### DATASET RECORDS
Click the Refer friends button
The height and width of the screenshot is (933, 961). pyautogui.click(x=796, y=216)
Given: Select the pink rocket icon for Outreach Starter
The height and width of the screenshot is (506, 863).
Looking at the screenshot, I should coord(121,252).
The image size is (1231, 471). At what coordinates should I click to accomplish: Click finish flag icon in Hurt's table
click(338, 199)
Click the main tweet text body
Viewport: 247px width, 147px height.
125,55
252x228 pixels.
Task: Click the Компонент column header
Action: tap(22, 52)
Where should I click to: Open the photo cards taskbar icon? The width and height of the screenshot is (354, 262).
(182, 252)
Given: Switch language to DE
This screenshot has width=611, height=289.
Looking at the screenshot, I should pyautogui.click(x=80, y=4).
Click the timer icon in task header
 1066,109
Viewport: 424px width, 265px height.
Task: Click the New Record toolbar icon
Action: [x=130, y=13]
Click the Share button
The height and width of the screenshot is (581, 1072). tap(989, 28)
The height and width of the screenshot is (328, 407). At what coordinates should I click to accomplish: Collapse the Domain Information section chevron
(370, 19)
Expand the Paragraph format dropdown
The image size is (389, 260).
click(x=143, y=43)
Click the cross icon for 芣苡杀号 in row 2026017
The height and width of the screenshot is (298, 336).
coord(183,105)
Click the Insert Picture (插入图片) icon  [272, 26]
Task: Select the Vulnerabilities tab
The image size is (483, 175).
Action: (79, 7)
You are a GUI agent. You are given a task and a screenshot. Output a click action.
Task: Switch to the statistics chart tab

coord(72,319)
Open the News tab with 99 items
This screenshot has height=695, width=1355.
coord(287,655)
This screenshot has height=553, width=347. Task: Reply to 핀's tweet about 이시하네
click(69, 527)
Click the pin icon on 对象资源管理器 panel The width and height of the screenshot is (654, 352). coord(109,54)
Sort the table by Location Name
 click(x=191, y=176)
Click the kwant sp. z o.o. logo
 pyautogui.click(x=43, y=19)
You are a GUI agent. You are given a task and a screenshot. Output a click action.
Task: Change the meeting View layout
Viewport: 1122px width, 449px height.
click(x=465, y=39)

### TASK PROMPT
Please go through the entries and show every line with the word "Select".

### OUTPUT OF THE TASK
Given: Select the pink rocket icon for Outreach Starter
Task: Select the Vulnerabilities tab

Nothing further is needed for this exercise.